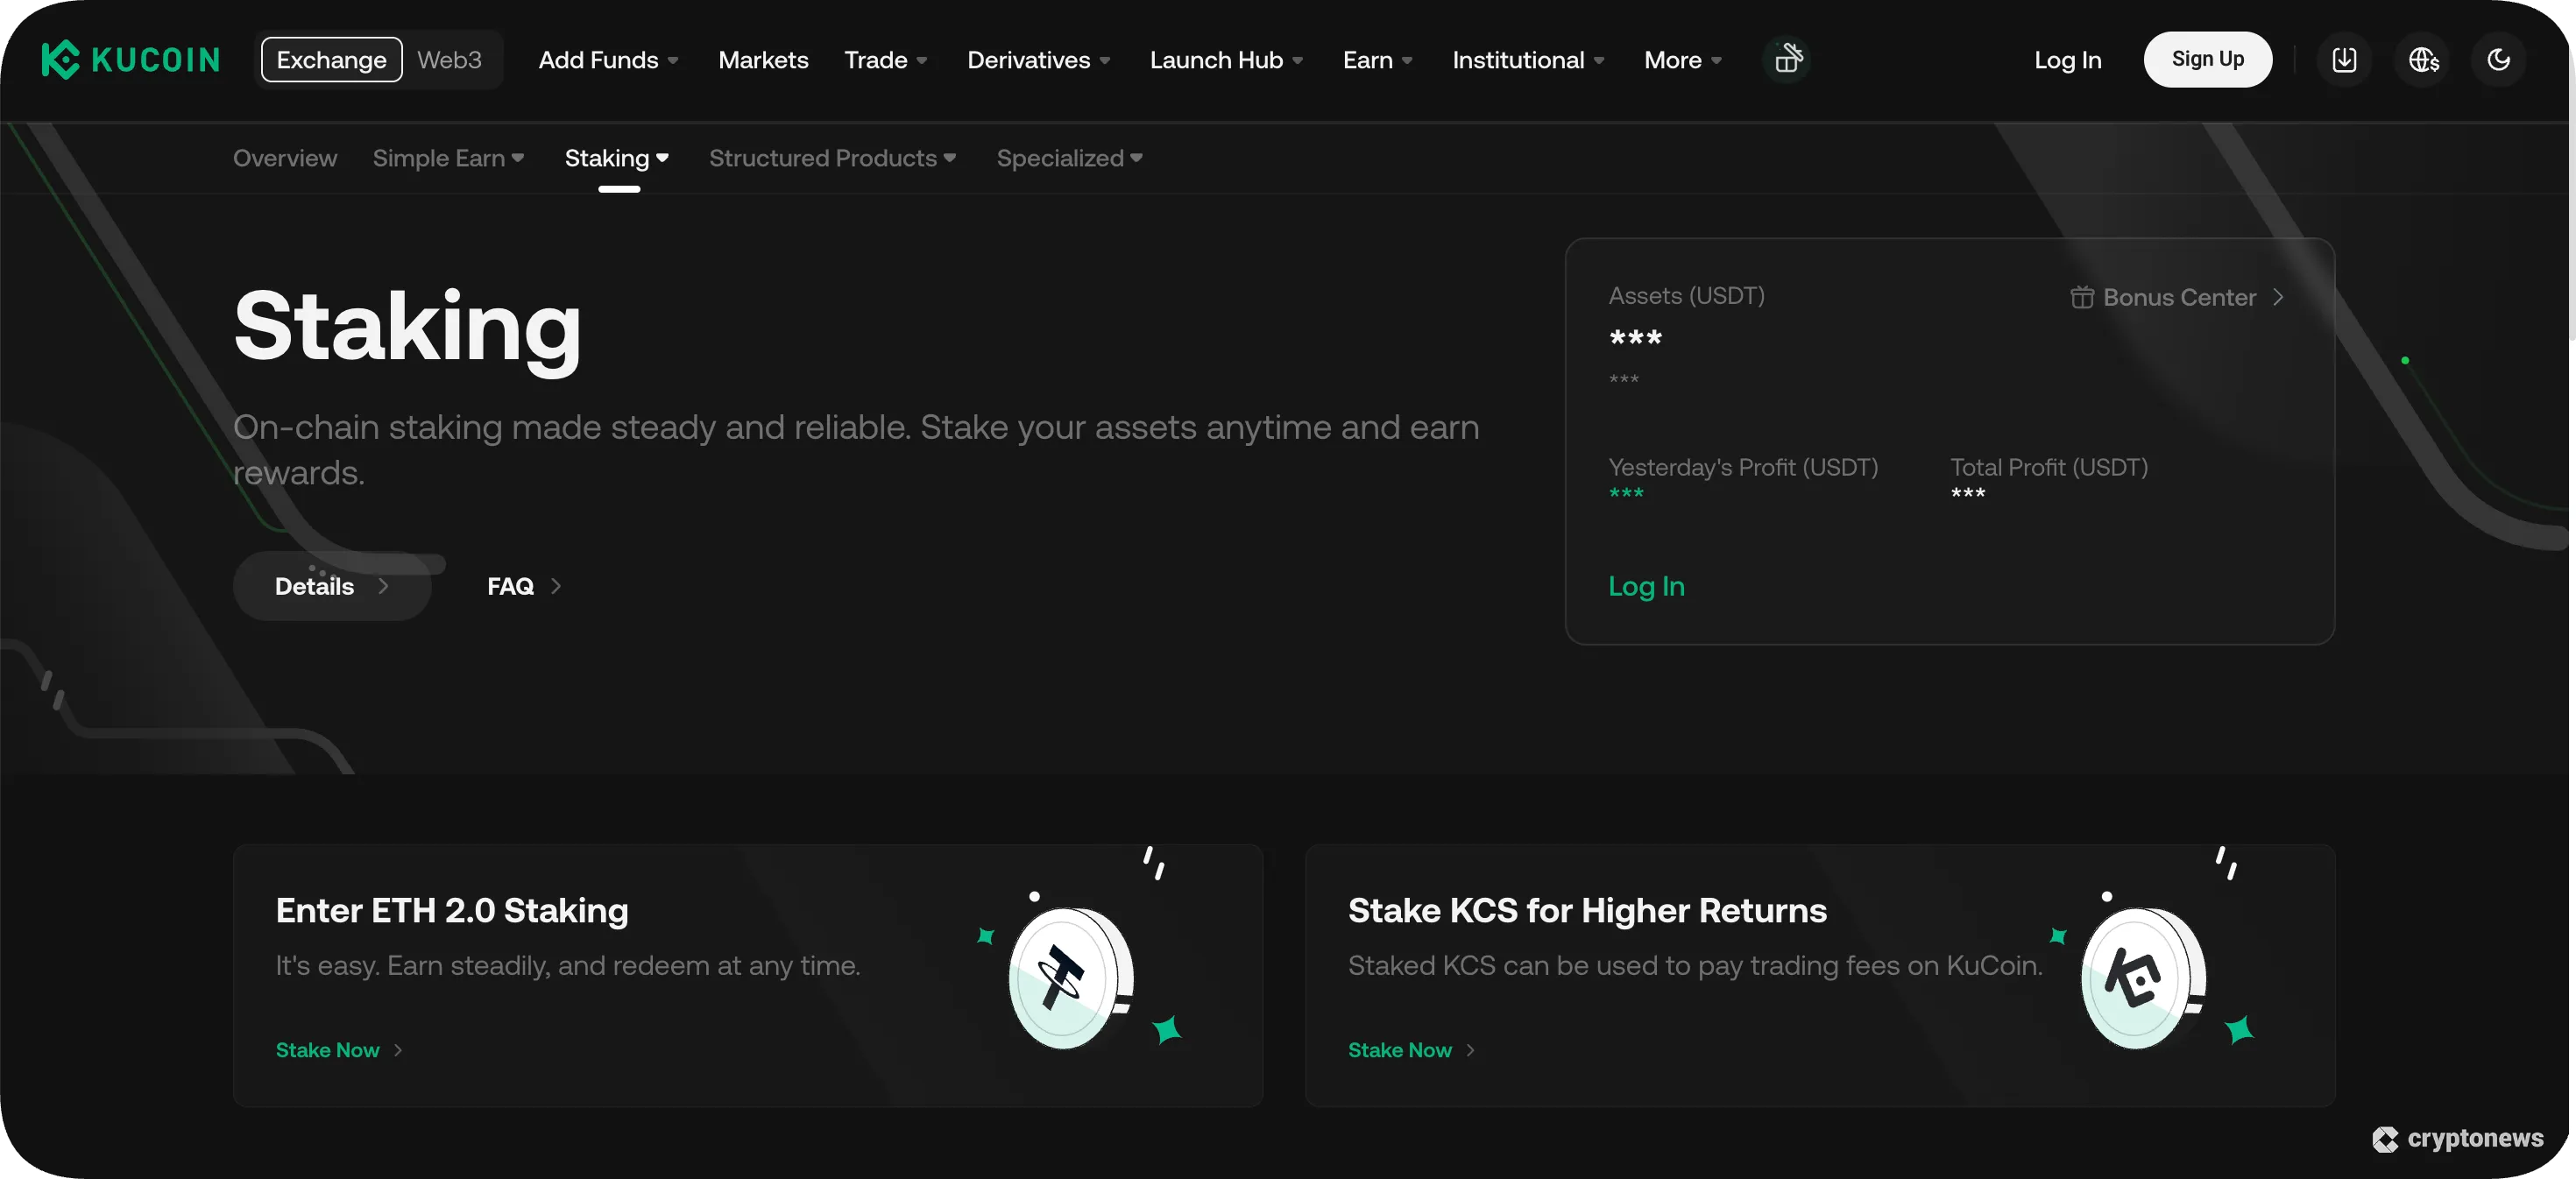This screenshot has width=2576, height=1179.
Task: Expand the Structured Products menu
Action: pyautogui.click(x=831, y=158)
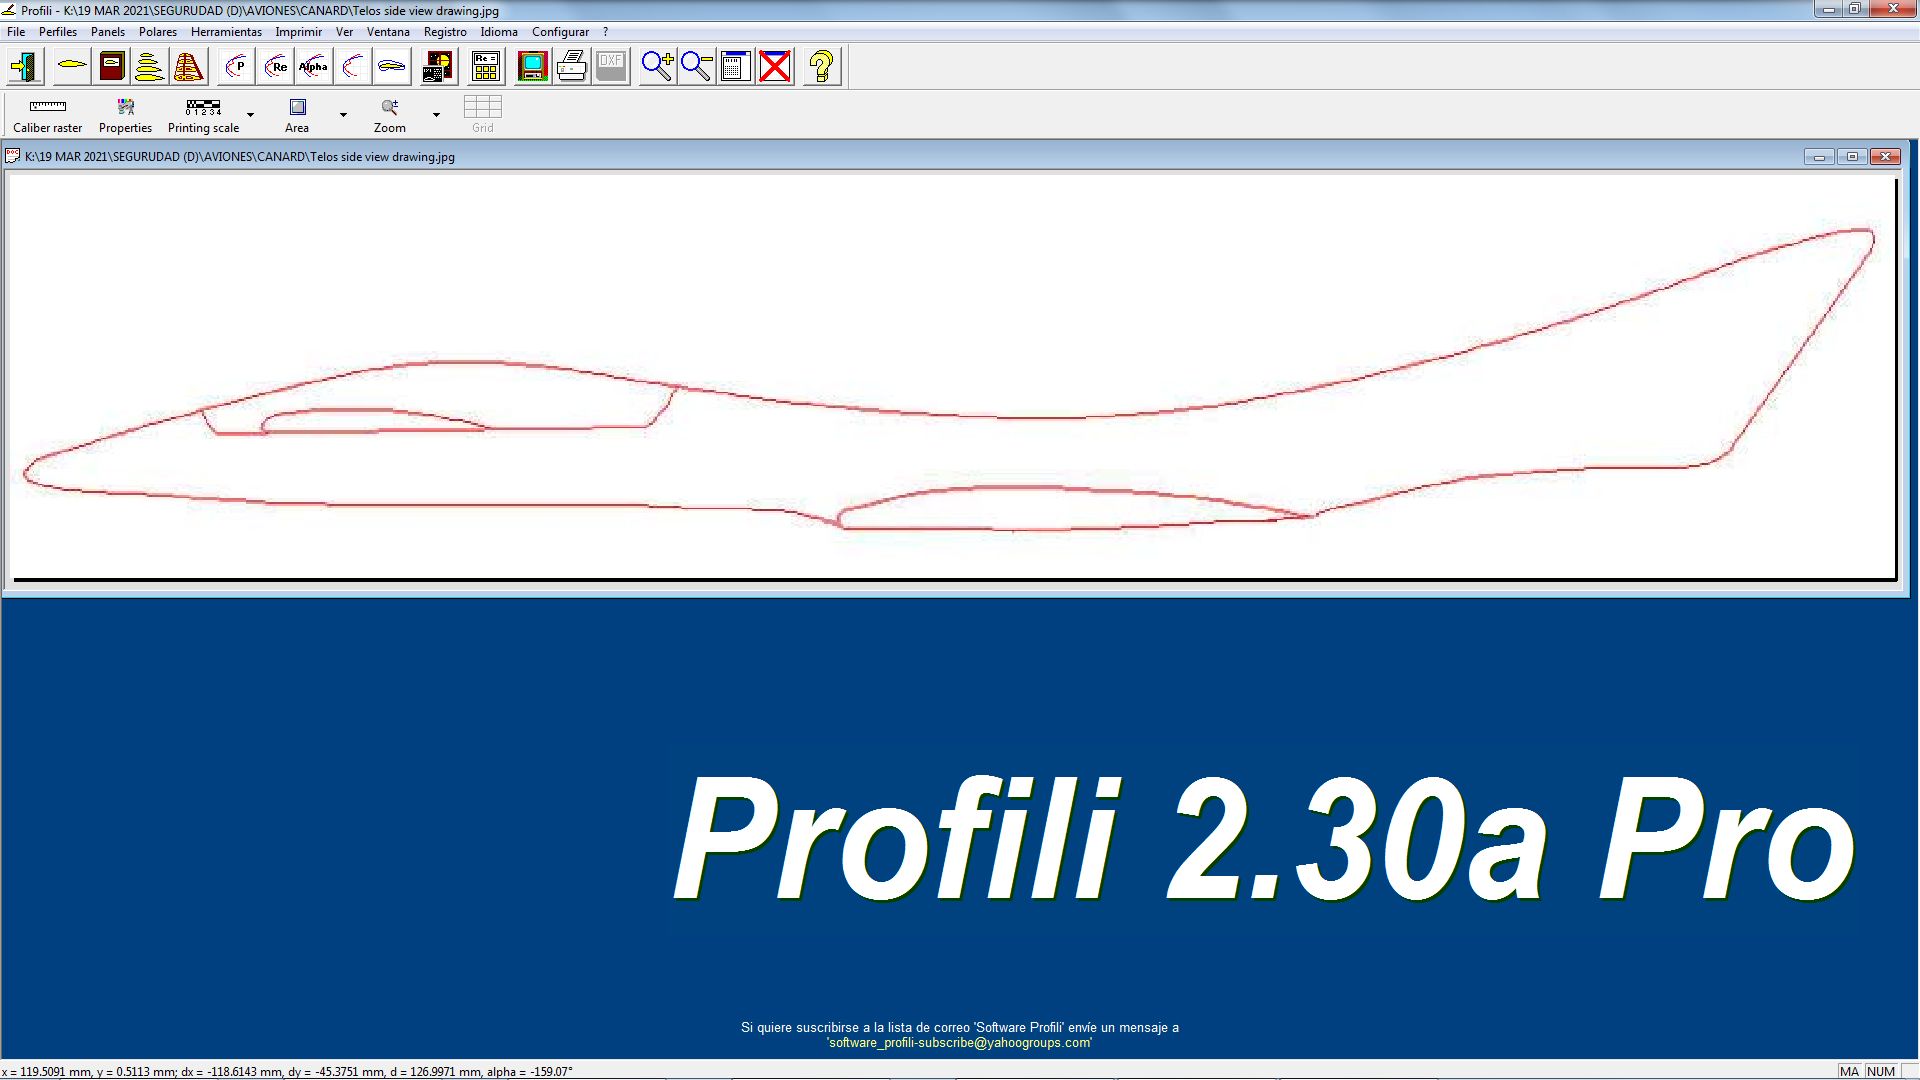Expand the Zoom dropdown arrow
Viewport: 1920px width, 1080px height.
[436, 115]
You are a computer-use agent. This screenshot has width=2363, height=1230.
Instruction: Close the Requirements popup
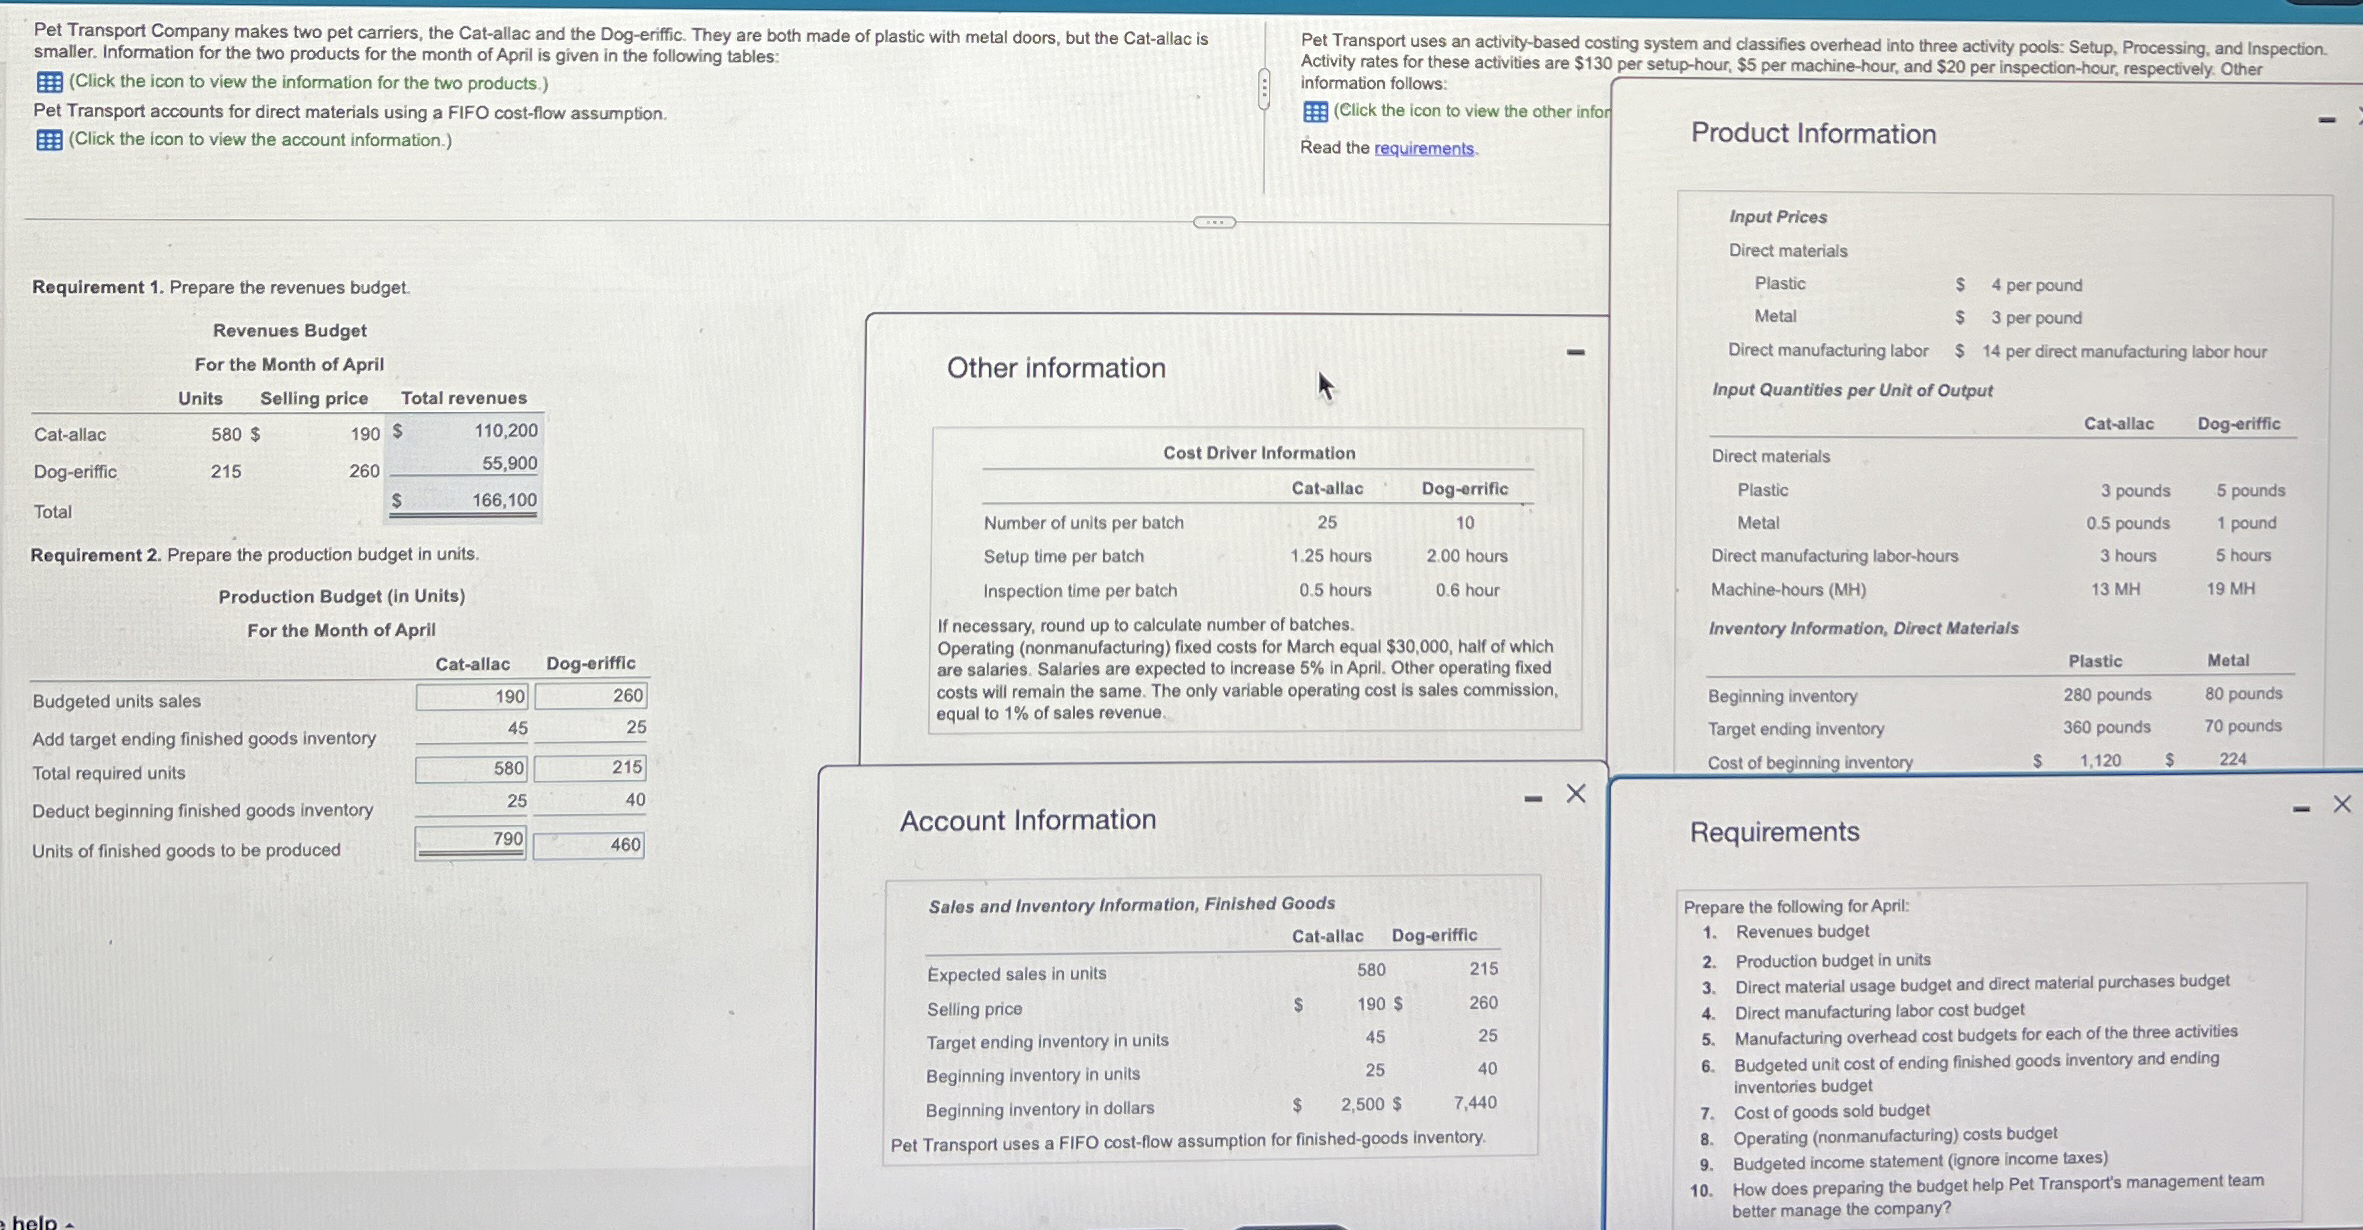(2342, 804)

Exercise -
Write out verbatim the lines from the one containing "You are a computer-use" through the last line of the listing above, and no other lines; omit pictures.

Answer box -
You are a computer-use agent. This screenshot has width=2363, height=1230.
Instruction: Close the Requirements popup
(2342, 804)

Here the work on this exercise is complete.